* TASK TO CARRY OUT *
Turn the items, from the first line through the line that contains "(x=474, y=383)", both included, into a JSON list of strings with one string per line and no blank lines. Leave out the pictures.

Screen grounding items

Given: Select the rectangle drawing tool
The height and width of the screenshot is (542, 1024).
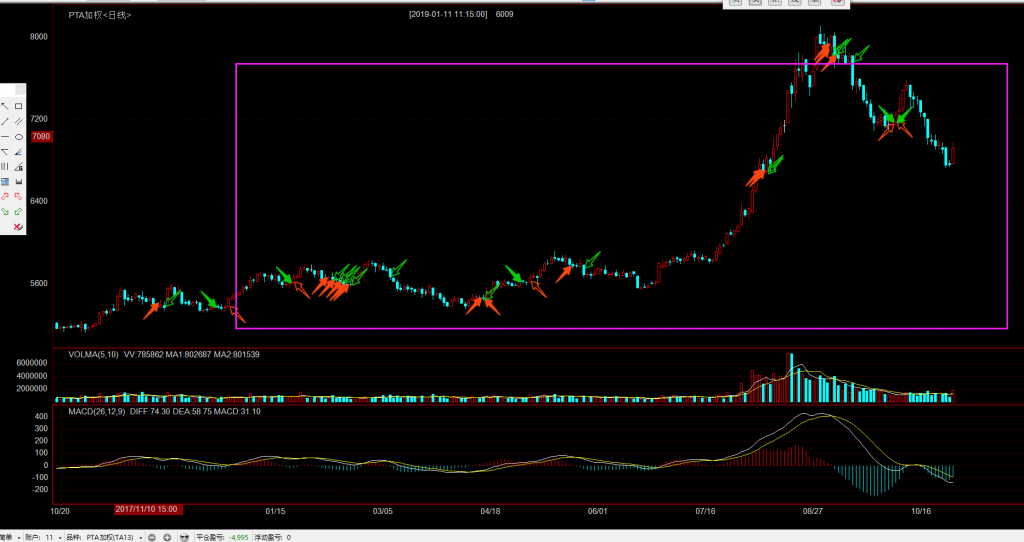Looking at the screenshot, I should coord(19,106).

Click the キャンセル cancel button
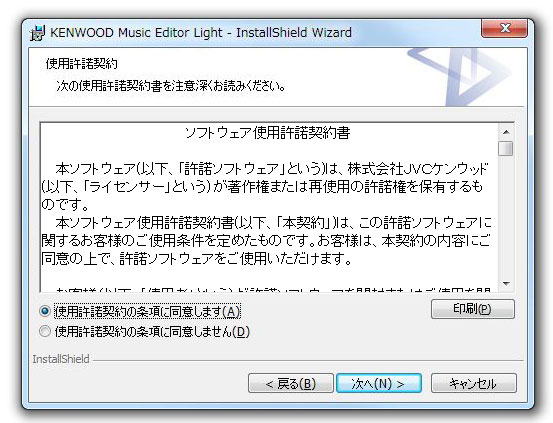(x=474, y=383)

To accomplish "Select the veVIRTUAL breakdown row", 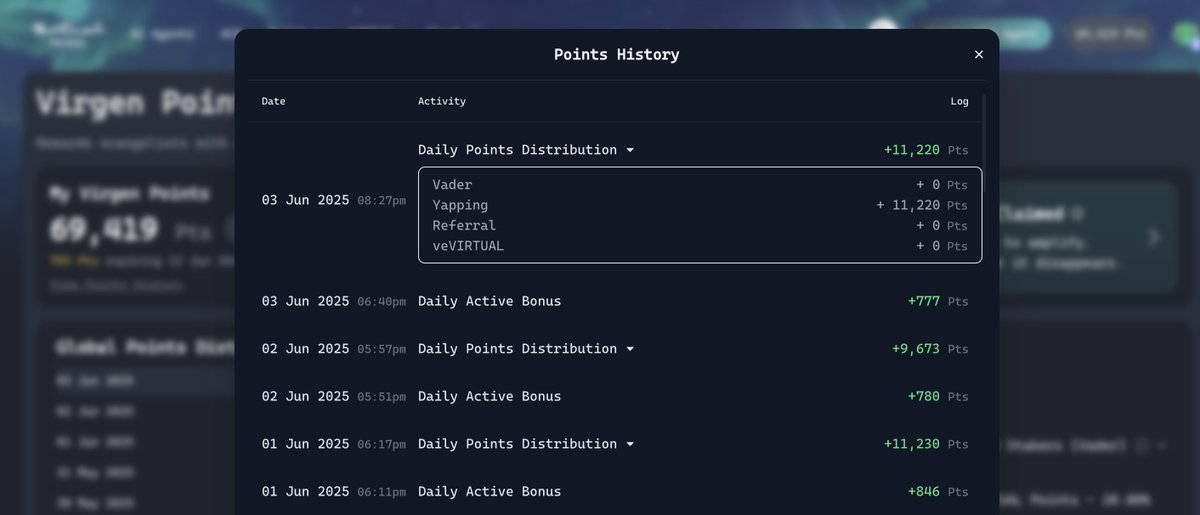I will point(700,246).
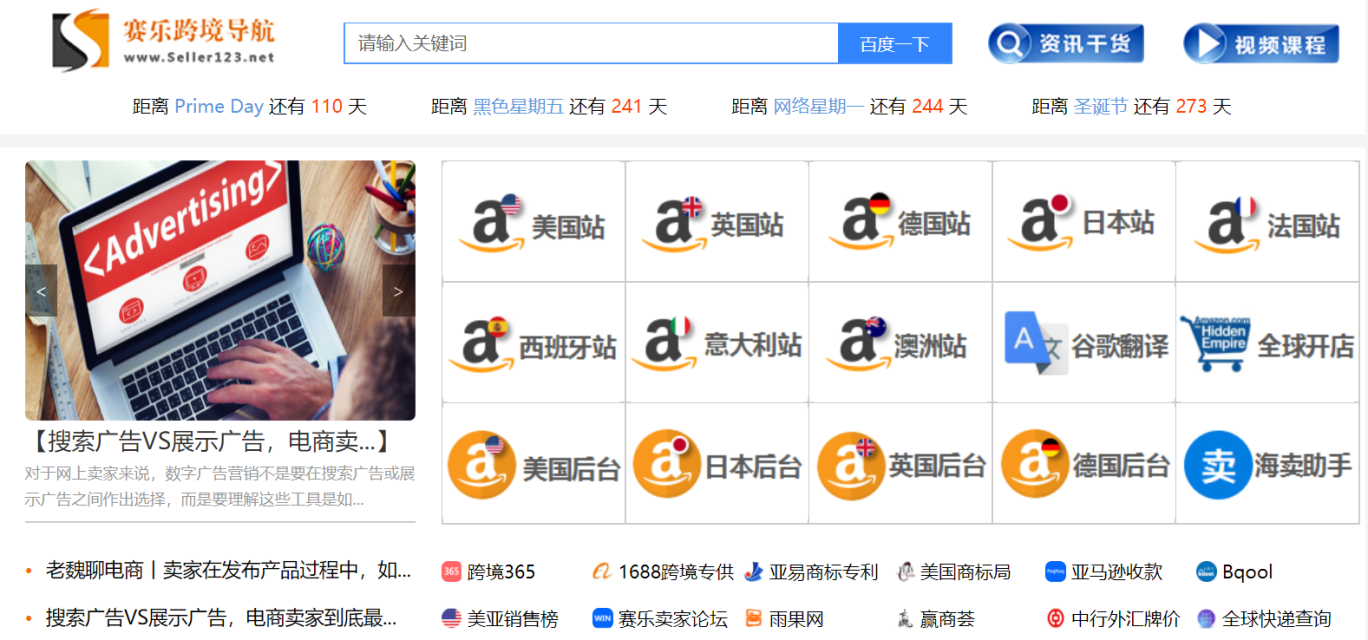Open the 资讯干货 navigation button

[x=1065, y=44]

* COMPLETED EXERCISE *
[
  "Given: Select the rectangle drawing tool",
  "The height and width of the screenshot is (542, 1024).",
  "Looking at the screenshot, I should coord(19,106).",
  "Click the キャンセル cancel button",
  "(x=474, y=383)"
]